Brics condena ataques contra Irã e preserva Rússia na Guerra da Ucrânia

A declaração final do Brics, obtida pela Folha de S.Paulo, critica ações de Israel na Faixa de Gaza, no Líbano e na Síria, mas evita responsabilizar diretamente Tel Aviv e o governo de Donald Trump pelos ataques recentes ao Irã — mesmo que condene a ofensiva.
O documento também poupa a Rússia de críticas pela Guerra da Ucrânia, ao mesmo tempo em que condena fortemente ações militares de Kiev contra civis e infraestruturas em território russo.
“Condenamos os ataques militares contra a República Islâmica do Irã desde 13 de junho de 2025, que constituem uma violação do direito internacional e da Carta das Nações Unidas.”
A declaração deve ser oficialmente divulgada no domingo (6). Após debates intensos, os negociadores evitaram termos mais duros, como “deploramos”, propostos pelo Irã. Apesar disso, a declaração aponta “violações do direito internacional” e “ataques deliberados” a infraestrutura civil e nuclear do Irã.
O texto menciona sete vezes o termo “Israel” ou “israelense”, mas não cita os Estados Unidos, que participaram das ofensivas. A omissão de Washington reflete uma prática recorrente do bloco, mesmo sob pressão do Irã, China e Rússia.
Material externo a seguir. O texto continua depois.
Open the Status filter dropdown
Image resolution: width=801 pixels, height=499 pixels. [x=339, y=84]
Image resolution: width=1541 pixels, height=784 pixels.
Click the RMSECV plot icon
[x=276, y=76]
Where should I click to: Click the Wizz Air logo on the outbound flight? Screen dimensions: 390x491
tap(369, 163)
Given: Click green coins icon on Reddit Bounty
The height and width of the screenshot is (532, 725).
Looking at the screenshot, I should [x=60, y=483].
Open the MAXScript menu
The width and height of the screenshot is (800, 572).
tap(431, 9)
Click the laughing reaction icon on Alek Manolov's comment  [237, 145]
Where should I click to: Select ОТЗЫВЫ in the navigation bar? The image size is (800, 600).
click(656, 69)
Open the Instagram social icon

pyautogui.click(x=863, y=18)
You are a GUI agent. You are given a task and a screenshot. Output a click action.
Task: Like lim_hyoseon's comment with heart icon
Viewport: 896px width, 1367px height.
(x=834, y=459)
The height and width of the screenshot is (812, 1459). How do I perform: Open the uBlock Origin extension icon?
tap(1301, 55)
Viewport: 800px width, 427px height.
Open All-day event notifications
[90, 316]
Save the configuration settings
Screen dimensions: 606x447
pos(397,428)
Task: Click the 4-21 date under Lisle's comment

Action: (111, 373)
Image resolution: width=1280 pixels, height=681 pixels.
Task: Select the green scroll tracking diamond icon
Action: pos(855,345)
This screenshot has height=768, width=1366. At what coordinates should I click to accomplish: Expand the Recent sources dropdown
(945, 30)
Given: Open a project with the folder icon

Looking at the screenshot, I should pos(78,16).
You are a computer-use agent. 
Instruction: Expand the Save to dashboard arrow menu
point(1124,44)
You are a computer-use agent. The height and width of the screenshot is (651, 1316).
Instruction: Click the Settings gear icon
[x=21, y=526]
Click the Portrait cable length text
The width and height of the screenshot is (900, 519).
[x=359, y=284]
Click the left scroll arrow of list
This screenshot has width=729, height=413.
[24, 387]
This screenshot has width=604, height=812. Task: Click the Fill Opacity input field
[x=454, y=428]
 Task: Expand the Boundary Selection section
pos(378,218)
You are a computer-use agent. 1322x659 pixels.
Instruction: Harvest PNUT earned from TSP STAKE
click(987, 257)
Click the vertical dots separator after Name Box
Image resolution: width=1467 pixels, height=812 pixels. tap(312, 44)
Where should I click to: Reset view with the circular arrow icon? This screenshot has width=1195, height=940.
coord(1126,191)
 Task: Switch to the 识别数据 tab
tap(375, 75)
O Brics optou por repetir elementos de uma nota publicada no final de junho, minimizando os apelos de Teerã por responsabilizações diretas de EUA e Israel. O tom mais equilibrado visa evitar que o grupo seja rotulado como anti-Ocidente ou anti-Trump. Essa moderação foi defendida por Índia, Emirados Árabes Unidos, Etiópia e também pelo Brasil.
“Reiteramos nosso apoio às iniciativas diplomáticas destinadas a enfrentar os desafios regionais. Conclamamos o Conselho de Segurança das Nações Unidas a se ocupar desta questão.”
A Guerra da Ucrânia praticamente não é mencionada nos 126 parágrafos do documento. No entanto, há condenações específicas a ataques ucranianos contra infraestrutura russa, sem qualquer menção às ações ofensivas da Rússia.
“Condenamos nos termos mais fortes os ataques contra pontes e infraestrutura ferroviária deliberadamente mirando civis nas regiões russas de Briansk, Kursk e Voronej em 31 de maio, 1º e 5 de junho de 2025, resultando em múltiplas mortes de civis, incluindo crianças.”
As negociações da declaração final ocorreram até sábado (5) e enfrentaram dois impasses: a abordagem do conflito entre Irã, Israel e EUA, e a disputa entre Brasil, Egito e Etiópia sobre uma eventual reforma no Conselho de Segurança da ONU.
A ampliação do Brics, com ênfase em países do Oriente Médio, trouxe mais complexidade às decisões do bloco. Segundo avaliação interna do Itamaraty, o crescimento do grupo aumentou o peso geopolítico, mas dificultou o alcance de consensos.
A posição do Irã, novo membro desde 2023, foi vista como isolada e inflexível. Teerã rejeitou incluir no texto qualquer menção à solução de dois Estados (Israel e Palestina), pois entende que isso implicaria reconhecer Israel — algo inadmissível para o regime iraniano desde 1979.
Apesar disso, o texto final mantém a tradição do grupo ao apoiar:
“a adesão plena do Estado da Palestina às Nações Unidas no contexto do compromisso inabalável com a solução de dois Estados.”
Todos os outros países, inclusive as nações árabes Egito e Emirados Árabes Unidos, apoiaram essa formulação. Segundo um negociador, trata-se de uma posição amplamente compartilhada pelo Sul Global, sem possibilidade de recuo para atender à demanda isolada do Irã.